> _What the task requires_:
Edit the lines below so that each "label" reads "caption" and everything else stays the same. Leave the pictures out of your answer.

Items listed in a dataset:
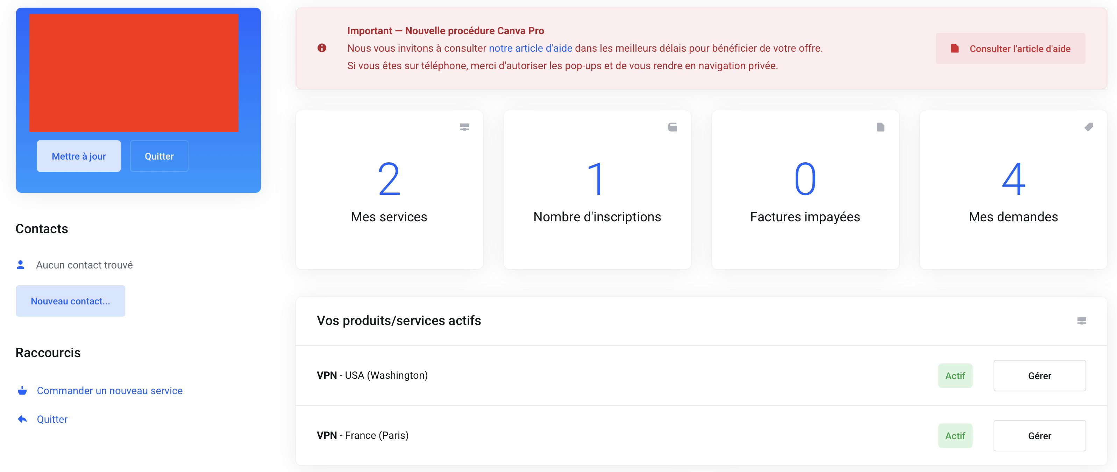The height and width of the screenshot is (472, 1117).
Task: Click the person icon under Contacts
Action: (20, 265)
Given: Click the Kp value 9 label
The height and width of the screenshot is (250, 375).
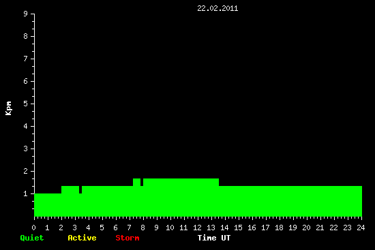Looking at the screenshot, I should [x=26, y=14].
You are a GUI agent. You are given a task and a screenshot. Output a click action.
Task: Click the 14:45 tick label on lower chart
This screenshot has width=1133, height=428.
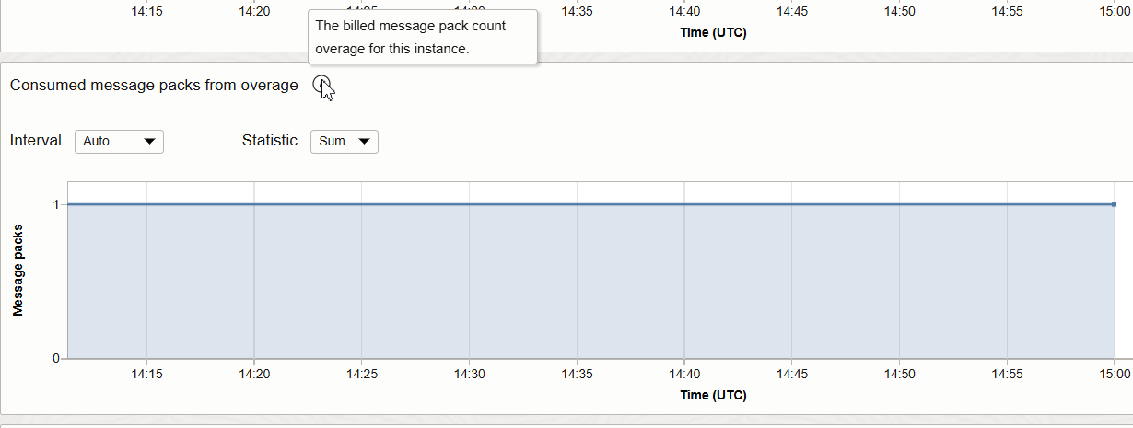click(792, 375)
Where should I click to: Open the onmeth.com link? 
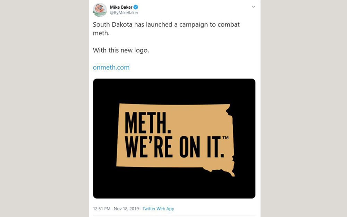[111, 67]
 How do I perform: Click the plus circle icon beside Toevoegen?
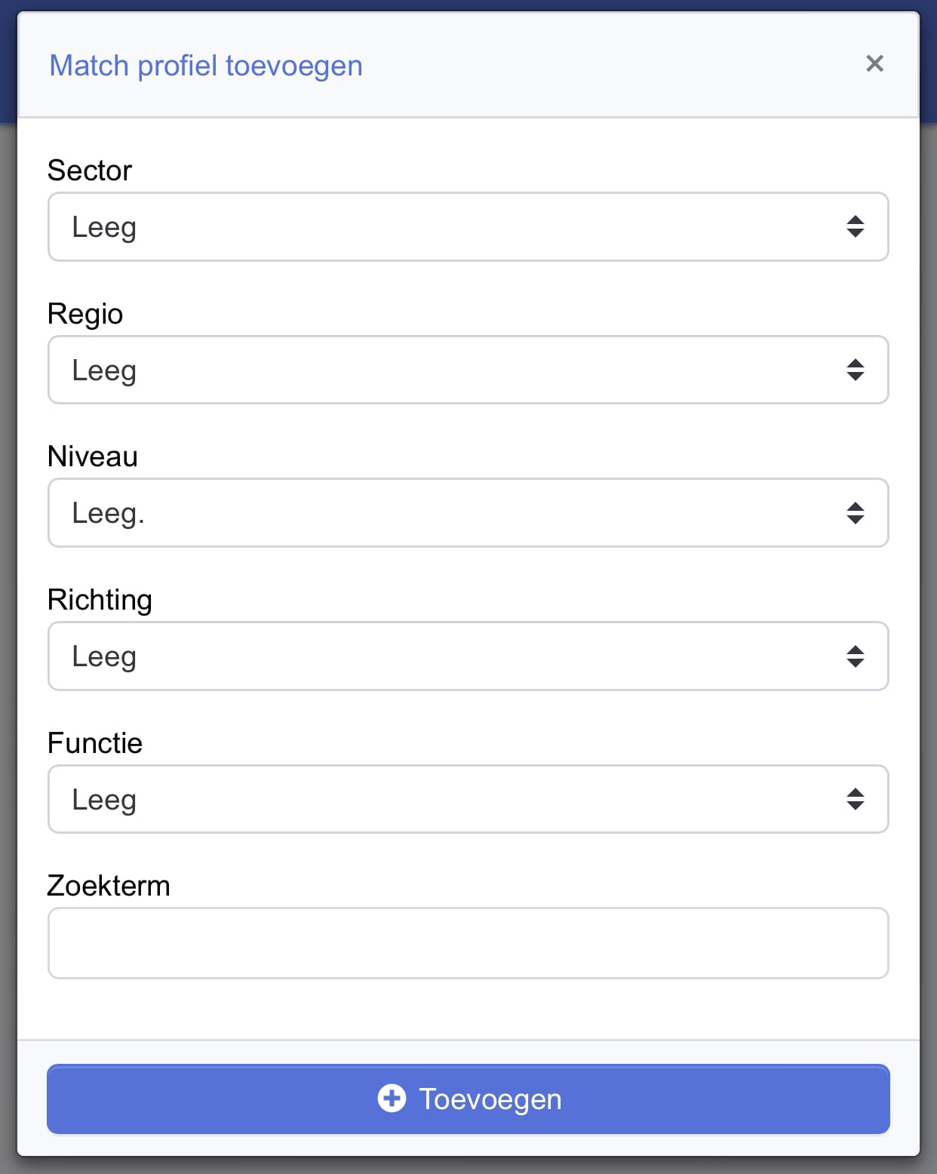392,1099
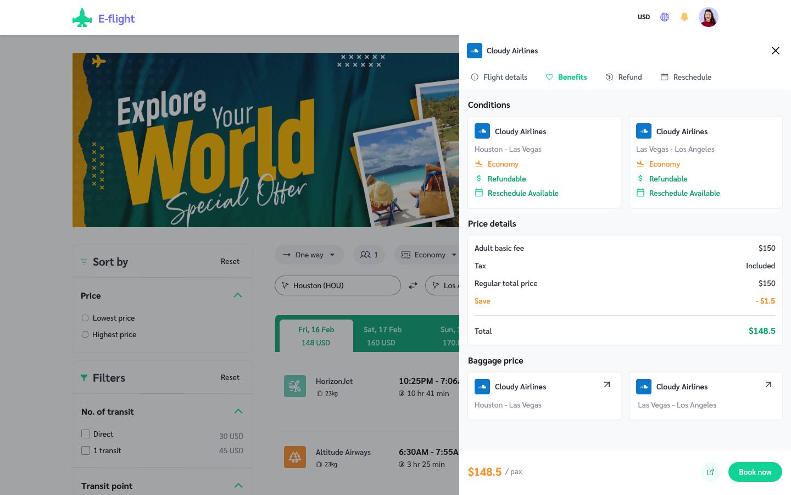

> _Task response_:
The height and width of the screenshot is (472, 1117).
Task: Click the person icon under Contacts
Action: (20, 265)
Given: Click the Kp value 9 caption
The height and width of the screenshot is (250, 375).
Looking at the screenshot, I should [x=26, y=14].
You are a GUI agent. You are given a task and a screenshot. Output a click action.
Task: Click the 14:45 tick caption on lower chart
This screenshot has width=1133, height=428.
click(792, 375)
Where should I click to: Open the onmeth.com link? 
[111, 67]
 How do I perform: Click the plus circle icon beside Toevoegen?
392,1099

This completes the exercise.